The next two letters are *om*, and the letter following is *i*. So now we know that when the state is *om* there is a 100% chance that the next letter is an *i*.

Following this same process we end up with this table:

State |
Following Letter |
Probability |

do | m | 1.0 |

om | i | 0.5 |

om | b | 0.5 |

mi | t | 1.0 |

it | r | 1.0 |

tr | o | 1.0 |

ro | v | 0.5 |

ro | w | 0.5 |

ov | i | 1.0 |

vi | c | 1.0 |

ic | h | 1.0 |

ch | end_of_word | 1.0 |

mb | r | 1.0 |

br | o | 1.0 |

ow | s | 1.0 |

ws | k | 1.0 |

sk | y | 1.0 |

ky | end_of_word | 1.0 |

Note that the *om* and *ro* states each have two instances with different following letters.
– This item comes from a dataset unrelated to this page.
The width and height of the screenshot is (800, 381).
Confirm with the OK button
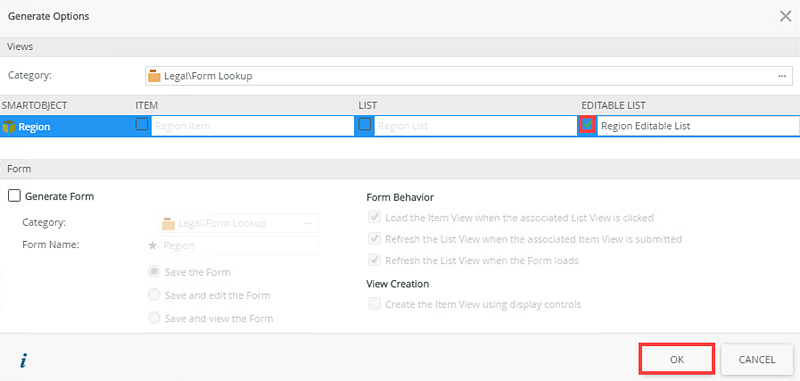pos(676,359)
We can now use this table to build a random name. Our word starts with a random 2-letter state. We use that as a key into this table to grab a random following letter based on the probabilities. We add that letter to the end of our word and use the last 2 letters as our new state and repeat the process until we reach the end of the world. For example, starting with *tr*:

State |
Following Letters |
Word |

tr | o | tro |

ro | v, w | trow |

ow | s | trows |

ws | k | trowsk |

sk | y | trowsky |

ky | end_of_word | trowsky |

With two names as input we won’t get much variety, but with a hundred or more we get some very good random output that strongly resembles the input. Here is some example output using a list of 400 Ukrainian surnames as input.
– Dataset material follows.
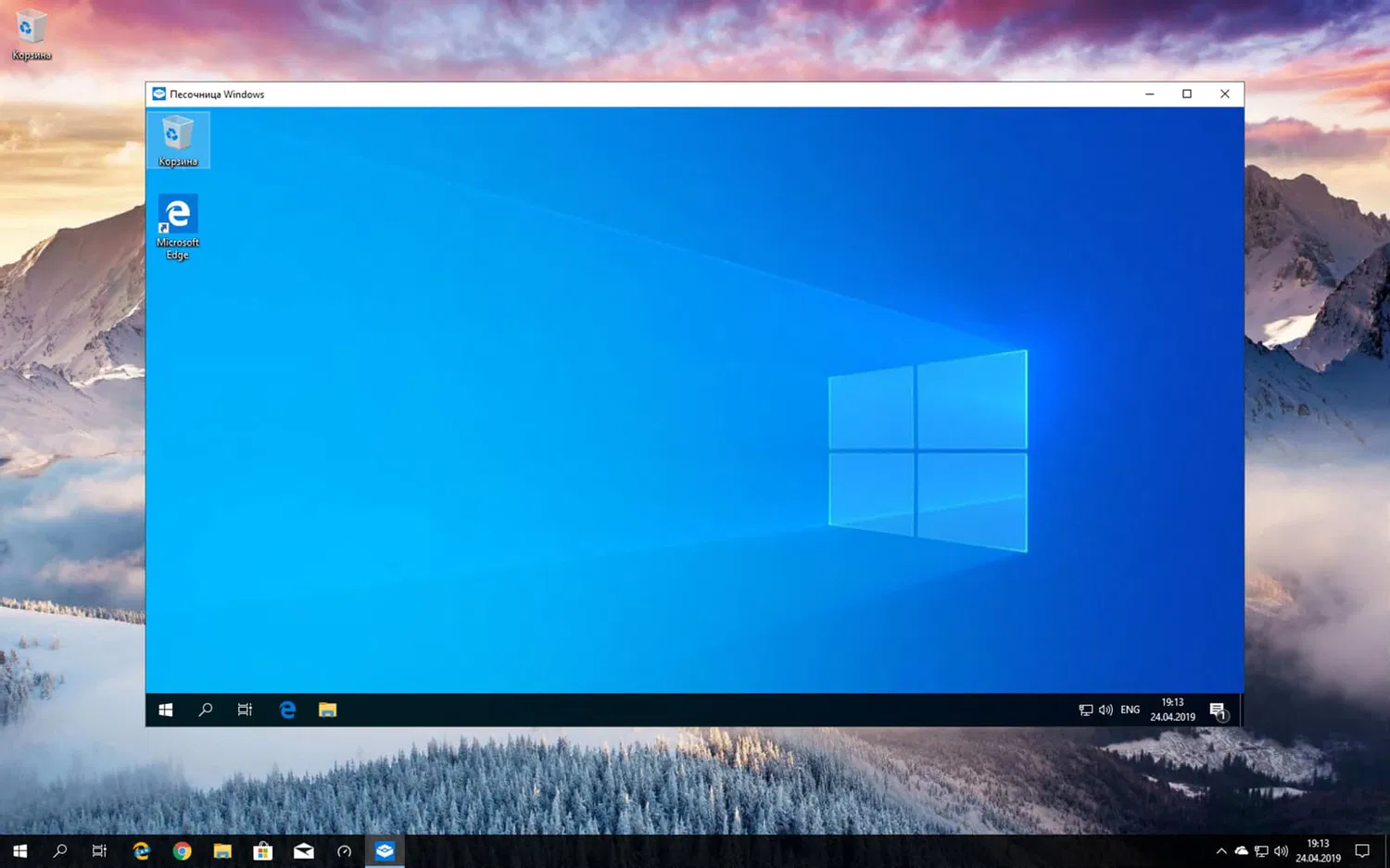Open Корзина on the sandbox desktop
1390x868 pixels.
178,137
Anovsky Ragoniak Stepkap Stutkovich Tulinovich Vichuna Buchalk Rovichal Pandamar Popolek

We can expand this basic algorithm to improve the output quality:

- Expand the probability table by including word beginnings and make sure the output words always start with one of the word beginnings from the input data
- Identify consonant and vowel patterns in the input data and ensure the generated word follows one of those patterns.
- Allow for minimum and maximum word lengths.

I’m not going to go through all of the code for implementing this, but it’s all included in the downloadable sample project.